Iron and Oil League
- Classification: Independent (1895, 1898)
- Sport: Minor League Baseball
- First season: 1895
- Folded: 1898
- President: Charles B. Powers (1895)
- No. of teams: 13
- Country: United States of America
- Most titles: 1 Franklin Braves (1895) Bradford (1898)
- Related competitions: Iron & Oil Association (1884)

= Iron and Oil League =

Minor baseball league

The Iron and Oil League was a minor league baseball league that played in the 1895 and 1898 seasons. League teams were based in Ohio, Pennsylvania, New York and West Virginia.

==History==

The Iron and Oil League was a minor league formed in the 1890s and existing from time to time in the 1890s and 1900s. In 1898 one of the teams was a black team, the Celeron Acme Colored Giants.

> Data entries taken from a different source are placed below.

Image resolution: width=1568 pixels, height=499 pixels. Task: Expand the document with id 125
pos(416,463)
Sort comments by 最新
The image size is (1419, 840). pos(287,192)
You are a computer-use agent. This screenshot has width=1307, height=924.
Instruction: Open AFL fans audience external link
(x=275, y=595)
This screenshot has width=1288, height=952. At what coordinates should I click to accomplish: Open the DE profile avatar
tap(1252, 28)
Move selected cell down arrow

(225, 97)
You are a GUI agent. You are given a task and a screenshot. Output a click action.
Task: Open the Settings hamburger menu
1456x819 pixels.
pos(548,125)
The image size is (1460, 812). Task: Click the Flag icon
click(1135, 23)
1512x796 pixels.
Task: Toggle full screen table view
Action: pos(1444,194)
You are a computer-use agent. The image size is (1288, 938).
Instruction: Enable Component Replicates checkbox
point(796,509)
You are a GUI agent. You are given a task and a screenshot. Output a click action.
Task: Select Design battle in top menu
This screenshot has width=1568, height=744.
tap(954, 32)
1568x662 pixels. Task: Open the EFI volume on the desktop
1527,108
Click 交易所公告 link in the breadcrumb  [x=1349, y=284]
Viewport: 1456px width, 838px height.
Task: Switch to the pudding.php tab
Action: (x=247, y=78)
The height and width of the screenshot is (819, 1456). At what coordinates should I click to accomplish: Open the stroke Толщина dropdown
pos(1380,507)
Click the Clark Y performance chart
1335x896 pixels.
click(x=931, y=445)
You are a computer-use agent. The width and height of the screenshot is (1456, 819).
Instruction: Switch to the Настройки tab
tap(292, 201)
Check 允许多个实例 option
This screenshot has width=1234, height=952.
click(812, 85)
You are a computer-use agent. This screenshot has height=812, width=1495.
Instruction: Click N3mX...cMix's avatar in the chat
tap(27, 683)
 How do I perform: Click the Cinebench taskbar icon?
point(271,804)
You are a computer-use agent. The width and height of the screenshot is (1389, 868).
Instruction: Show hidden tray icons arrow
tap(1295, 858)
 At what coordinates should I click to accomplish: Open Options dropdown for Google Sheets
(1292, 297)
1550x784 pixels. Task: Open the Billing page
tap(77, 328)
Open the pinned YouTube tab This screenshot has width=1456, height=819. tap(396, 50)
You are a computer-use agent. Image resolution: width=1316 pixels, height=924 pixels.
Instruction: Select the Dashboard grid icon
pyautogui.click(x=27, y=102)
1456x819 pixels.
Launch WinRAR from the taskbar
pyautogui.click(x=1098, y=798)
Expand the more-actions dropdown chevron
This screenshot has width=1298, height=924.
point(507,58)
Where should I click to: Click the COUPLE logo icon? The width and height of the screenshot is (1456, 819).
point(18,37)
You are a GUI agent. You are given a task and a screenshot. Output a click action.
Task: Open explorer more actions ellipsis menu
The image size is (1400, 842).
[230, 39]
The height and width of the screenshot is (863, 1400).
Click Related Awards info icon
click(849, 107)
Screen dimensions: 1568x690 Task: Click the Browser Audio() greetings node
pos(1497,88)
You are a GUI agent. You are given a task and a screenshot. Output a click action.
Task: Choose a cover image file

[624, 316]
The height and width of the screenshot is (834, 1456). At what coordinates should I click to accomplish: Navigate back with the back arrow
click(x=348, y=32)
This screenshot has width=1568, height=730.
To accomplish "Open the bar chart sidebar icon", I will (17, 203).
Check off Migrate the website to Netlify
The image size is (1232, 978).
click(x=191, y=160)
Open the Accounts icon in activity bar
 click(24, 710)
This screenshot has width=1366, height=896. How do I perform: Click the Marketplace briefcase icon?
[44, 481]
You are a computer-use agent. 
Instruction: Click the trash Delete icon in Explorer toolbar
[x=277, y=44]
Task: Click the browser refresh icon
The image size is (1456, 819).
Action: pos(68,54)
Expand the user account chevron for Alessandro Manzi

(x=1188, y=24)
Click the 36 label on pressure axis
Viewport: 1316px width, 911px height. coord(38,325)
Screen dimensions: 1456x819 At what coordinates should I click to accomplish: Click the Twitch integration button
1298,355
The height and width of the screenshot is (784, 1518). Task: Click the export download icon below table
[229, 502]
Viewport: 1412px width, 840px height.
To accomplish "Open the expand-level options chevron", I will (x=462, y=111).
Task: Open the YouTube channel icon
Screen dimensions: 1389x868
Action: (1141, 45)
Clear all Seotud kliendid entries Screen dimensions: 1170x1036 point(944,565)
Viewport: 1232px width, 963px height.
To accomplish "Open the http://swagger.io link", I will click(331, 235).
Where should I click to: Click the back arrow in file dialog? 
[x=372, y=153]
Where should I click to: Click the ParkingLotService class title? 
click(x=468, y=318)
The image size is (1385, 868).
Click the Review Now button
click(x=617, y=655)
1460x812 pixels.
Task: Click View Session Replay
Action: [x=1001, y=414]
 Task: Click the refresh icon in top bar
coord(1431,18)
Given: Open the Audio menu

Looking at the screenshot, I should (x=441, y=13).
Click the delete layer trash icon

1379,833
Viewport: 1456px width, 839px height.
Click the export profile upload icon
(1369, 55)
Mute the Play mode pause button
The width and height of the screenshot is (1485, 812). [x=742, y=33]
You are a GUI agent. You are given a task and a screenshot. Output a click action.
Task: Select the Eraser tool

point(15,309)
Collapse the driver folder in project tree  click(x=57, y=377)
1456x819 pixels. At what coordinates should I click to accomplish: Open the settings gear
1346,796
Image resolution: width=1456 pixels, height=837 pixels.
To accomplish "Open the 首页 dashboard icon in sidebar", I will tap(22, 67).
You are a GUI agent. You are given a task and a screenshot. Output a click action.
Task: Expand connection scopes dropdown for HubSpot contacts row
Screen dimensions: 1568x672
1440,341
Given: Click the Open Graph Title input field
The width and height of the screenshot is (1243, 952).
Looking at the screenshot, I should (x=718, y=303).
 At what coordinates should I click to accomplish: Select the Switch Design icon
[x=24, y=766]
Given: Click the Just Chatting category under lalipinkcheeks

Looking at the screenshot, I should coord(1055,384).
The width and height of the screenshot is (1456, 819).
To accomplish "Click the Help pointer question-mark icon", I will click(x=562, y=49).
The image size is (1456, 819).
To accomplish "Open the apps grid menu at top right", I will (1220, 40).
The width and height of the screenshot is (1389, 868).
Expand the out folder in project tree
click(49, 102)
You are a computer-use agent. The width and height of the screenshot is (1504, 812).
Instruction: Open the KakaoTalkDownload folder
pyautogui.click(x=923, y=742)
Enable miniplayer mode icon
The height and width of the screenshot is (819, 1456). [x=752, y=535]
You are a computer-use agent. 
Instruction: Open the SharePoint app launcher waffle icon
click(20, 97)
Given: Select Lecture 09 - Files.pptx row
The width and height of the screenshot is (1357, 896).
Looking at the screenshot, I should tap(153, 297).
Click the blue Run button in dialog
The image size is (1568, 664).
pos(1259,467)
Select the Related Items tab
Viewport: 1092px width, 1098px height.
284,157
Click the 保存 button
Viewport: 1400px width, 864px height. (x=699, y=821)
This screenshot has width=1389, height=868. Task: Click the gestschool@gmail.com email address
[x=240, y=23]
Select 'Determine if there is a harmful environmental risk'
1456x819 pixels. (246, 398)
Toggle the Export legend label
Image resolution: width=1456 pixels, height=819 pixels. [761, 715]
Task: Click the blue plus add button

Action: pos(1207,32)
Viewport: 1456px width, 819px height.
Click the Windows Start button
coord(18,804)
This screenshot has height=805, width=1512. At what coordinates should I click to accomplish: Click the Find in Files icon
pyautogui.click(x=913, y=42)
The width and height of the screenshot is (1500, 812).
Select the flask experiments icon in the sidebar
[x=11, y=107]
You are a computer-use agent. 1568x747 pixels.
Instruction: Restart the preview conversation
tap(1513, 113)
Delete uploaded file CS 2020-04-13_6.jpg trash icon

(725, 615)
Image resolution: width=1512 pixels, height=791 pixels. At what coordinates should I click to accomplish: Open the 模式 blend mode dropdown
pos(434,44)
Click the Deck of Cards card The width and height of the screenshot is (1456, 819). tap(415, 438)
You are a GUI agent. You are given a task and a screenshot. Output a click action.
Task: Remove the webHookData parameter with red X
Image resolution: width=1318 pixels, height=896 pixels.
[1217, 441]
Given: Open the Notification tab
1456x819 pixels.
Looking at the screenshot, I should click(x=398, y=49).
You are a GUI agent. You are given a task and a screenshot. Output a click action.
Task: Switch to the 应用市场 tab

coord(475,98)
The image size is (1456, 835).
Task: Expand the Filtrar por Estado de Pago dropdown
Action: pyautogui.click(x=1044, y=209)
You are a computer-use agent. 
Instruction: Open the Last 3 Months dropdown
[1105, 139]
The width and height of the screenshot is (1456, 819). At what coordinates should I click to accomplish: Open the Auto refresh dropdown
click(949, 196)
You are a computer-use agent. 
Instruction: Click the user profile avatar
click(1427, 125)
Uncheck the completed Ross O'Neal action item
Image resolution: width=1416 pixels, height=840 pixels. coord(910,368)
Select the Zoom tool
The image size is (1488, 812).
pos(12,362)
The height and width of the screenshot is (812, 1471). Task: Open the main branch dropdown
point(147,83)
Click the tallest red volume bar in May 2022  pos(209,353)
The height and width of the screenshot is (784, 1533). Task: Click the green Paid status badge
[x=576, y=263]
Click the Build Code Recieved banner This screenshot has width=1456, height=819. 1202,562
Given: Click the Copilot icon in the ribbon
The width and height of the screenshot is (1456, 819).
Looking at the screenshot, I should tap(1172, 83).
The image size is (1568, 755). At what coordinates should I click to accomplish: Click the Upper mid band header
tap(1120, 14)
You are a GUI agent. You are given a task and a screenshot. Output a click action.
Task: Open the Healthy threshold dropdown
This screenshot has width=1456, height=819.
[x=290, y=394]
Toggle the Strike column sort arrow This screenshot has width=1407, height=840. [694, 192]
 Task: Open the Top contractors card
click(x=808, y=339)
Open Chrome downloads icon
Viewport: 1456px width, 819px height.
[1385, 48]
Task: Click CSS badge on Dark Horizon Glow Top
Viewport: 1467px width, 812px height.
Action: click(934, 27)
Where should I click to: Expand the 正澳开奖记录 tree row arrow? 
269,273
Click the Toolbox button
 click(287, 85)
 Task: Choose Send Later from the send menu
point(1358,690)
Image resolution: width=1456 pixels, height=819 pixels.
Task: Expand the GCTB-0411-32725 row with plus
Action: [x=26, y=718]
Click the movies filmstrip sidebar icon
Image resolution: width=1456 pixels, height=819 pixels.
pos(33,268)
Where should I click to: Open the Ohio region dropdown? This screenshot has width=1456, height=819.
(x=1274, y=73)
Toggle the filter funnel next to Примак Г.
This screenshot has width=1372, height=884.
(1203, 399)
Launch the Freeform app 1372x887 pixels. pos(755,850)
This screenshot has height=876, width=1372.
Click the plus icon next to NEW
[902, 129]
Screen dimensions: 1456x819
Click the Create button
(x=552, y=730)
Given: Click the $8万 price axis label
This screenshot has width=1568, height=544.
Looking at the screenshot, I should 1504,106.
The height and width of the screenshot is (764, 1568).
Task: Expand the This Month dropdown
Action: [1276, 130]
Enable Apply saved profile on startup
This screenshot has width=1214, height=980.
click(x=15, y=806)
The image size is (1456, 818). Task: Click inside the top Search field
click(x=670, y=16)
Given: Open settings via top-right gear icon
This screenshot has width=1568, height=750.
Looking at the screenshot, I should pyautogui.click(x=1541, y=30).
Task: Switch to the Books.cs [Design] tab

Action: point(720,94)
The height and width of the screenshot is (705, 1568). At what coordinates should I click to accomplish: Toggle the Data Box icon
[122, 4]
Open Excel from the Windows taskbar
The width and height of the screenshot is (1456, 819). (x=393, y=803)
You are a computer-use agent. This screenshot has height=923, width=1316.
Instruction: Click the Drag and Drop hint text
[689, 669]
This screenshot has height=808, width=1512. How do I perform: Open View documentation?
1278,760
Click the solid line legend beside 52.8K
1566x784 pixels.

It is sometimes abbreviated as IOL.

Honus Wagner and his brother Butts Wagner played in the league in 1895. Among other major leaguers, Jack Glasscock and Buck Weaver also played in the league.

==Cities represented==
- Bradford, PA: Bradford Pirates 1898
- Celoron, NY: Celeron 1895; Celoron Acme Colored Giants 1898
- Dunkirk, NY & Fredonia, NY: Dunkirk-Fredonia 1898
- Franklin, PA: Franklin Braves 1895
- Meadville, PA: Meadville 1898
- New Castle, PA: New Castle Quakers 1895
- Oil City, PA: Oil City Oilers 1895, 1898
- Olean, NY: Olean 1898
- Sharon, PA: Sharon 1895
- Titusville, PA: Titusville 1895
- Dennison, OH & Uhrichsville, OH: Twin Cities Twins 1895
- Warren, PA: Warren 1895, 1898
- Wheeling, WV: Wheeling Nailers 1895

==Standings and statistics==

===1895 Iron And Oil League===
schedule

| Team standings | W | L | PCT | GB | Managers |
|---|---|---|---|---|---|
| Franklin Braves | 44 | 32 | .579 | -- | Frank Boyd |
| Oil City Oilers | 42 | 31 | .575 | 0.5 | Guy Hecker |
| Warren | 43 | 32 | .573 | 0.5 | George England |
| New Castle Quakers | 40 | 33 | .548 | 2.5 | Will Thompson |
| Titusville | 33 | 40 | .452 | 9.5 | Harry Smith |
| Sharon / Celeron | 23 | 49 | .319 | 19.0 | Walter Herrington |
| Wheeling Nailers | 19 | 13 | .594 | NA | William White / Al Buckenberger/Jack Glasscock |
| Twin Cities Twins | 7 | 21 | .250 | NA | Jack Darrah |

Player statistics
| Player | Team | Stat | Tot |
|---|---|---|---|
| Toots Barrett | Warren | W | 12 |
| John Easton | Oil City | PCT | .889 8–1^{[citation needed]} |

===1898 Iron And Oil League===

| Team standings | W | L | PCT | GB | Managers |
|---|---|---|---|---|---|
| Bradford | 38 | 14 | .731 | -- | William Stuart |
| Warren | 34 | 17 | .667 | 3.5 | James Brady |
| Olean | 31 | 24 | .564 | 8.5 | P.J. Joyce / Pop Hunter |
| Meadville | 23 | 29 | .442 | 15.0 | NA |
| Oil City Oilers / Dunkirk–Fredonia | 22 | 30 | .423 | 16.0 | Guy Hecker |
| Celeron Acme Colored Giants | 8 | 42 | .160 | 29.0 | Harry Curtis / C.W. Toboldt |

Oil City (17–13) transferred to Dunkirk–Fredonia June 18
The Black Clereon team disbanded July 5 and was replaced with a white team
Olean disbanded July 14, causing the league to disband.